CRISPR and other gene editing technologies are sometimes mentioned as potential tools, but they’re far from applicable to jarrah resistance breeding. The genetic basis of resistance isn’t well enough understood to know what edits would be beneficial, and the regulatory and social acceptance hurdles for genetically modified forest trees are enormous.
The research is important and worth continuing. But expectations need to be realistic. We’re not going to breed our way out of the jarrah dieback problem in the next decade. Resistant varieties will be part of the solution, but only part.
Forest managers need multiple strategies. Protecting uninfected areas from Phytophthora introduction remains the highest priority. Once disease is established in soil, it’s nearly impossible to eliminate. Prevention is vastly more effective than treatment or restoration.
For areas already affected, resistant jarrah offers hope for eventual recovery, but that recovery will be measured in generations of trees, not years. In the meantime, the forests continue to change, and species compositions shift as susceptible trees die and other plants fill the gaps.
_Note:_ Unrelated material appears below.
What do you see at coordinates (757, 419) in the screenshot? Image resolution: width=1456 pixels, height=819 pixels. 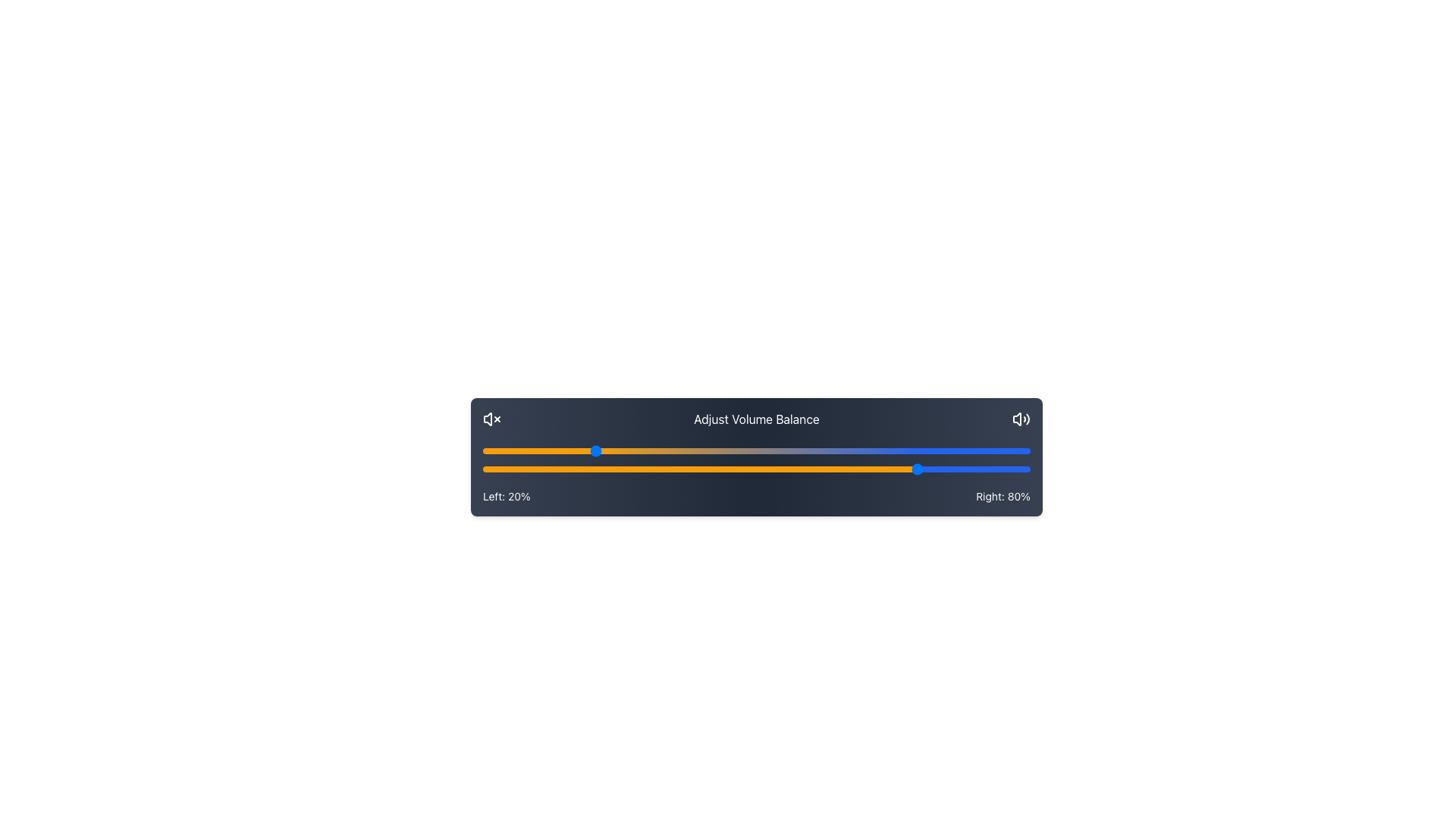 I see `the text label that describes the purpose of the volume balance sliders, which is centrally aligned between the icons and above the sliders` at bounding box center [757, 419].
The long arc of this research reminds us that ecological restoration works on timescales that don’t match political or even human lifespans well. The jarrah resistance breeding program started before many of the current researchers were born. It will continue long after they retire. That’s the nature of forestry research, particularly when dealing with long-lived species and complex genetic traits.
Progress is happening. It’s just slow, uncertain, and requires sustained commitment over decades. For anyone expecting quick solutions to jarrah dieback, the reality is disappointingly gradual. But for those willing to think in terms of forest generations rather than quarterly reports, the breeding program represents a legitimate path toward long-term landscape recovery.